OBJECTIVE:
Reproduce every line of the items below verbatim, leaving the pictures out of your output.

# Start of EXTRACTED MATERIAL

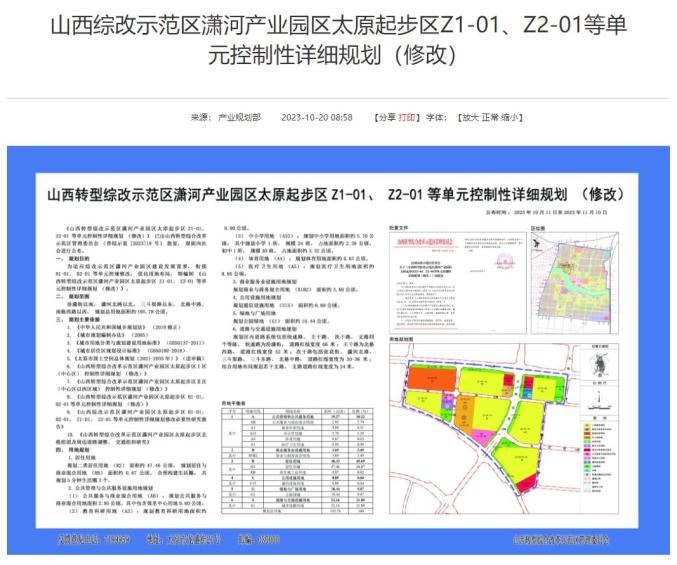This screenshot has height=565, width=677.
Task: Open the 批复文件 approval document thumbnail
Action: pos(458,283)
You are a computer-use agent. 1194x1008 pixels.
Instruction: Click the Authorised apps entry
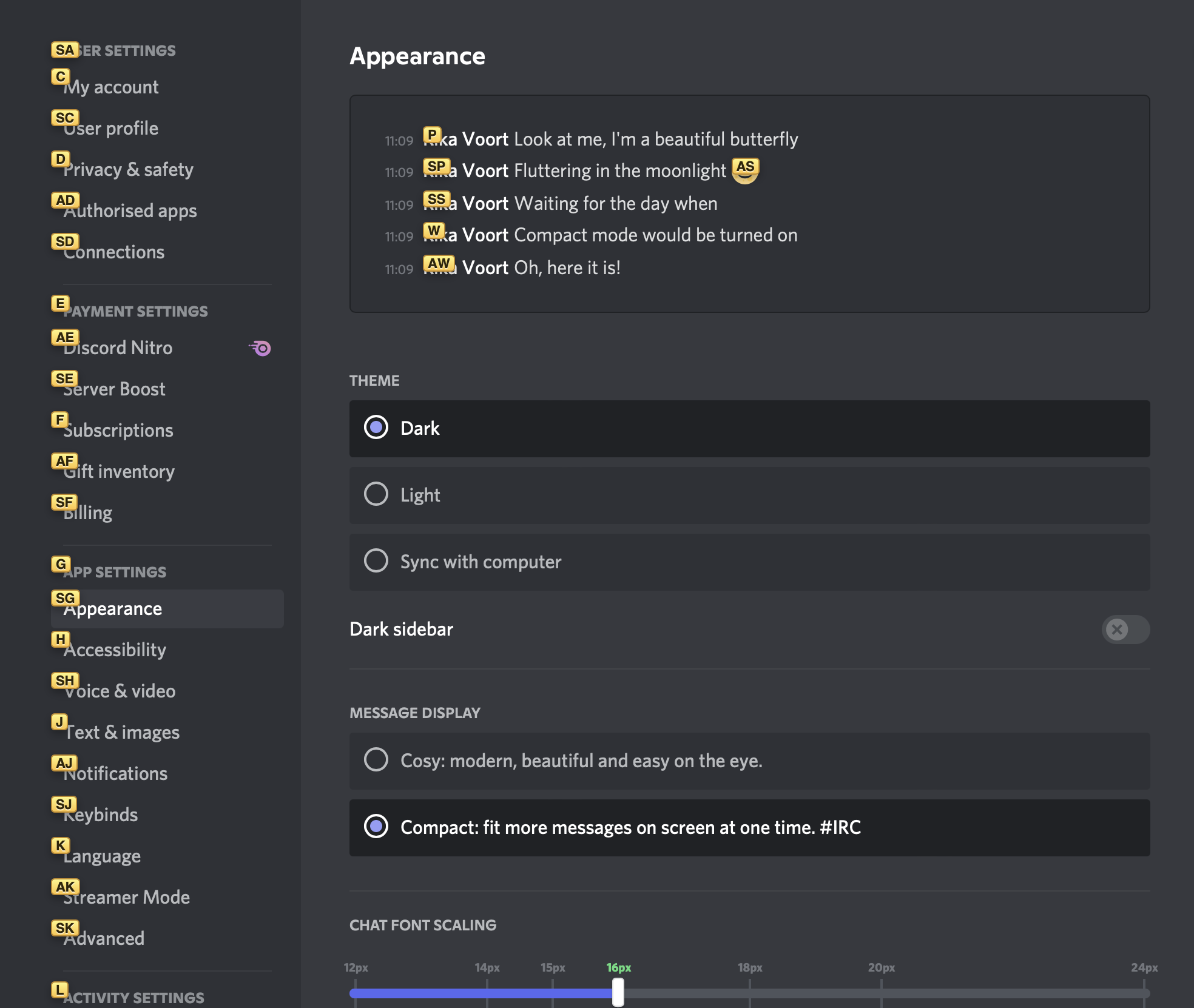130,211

# End of EXTRACTED MATERIAL

TASK RESULT:
This screenshot has height=565, width=677.
Task: Open the 批复文件 approval document thumbnail
Action: pos(458,283)
You are a computer-use agent. 1194x1008 pixels.
Instruction: Click the Authorised apps entry
130,211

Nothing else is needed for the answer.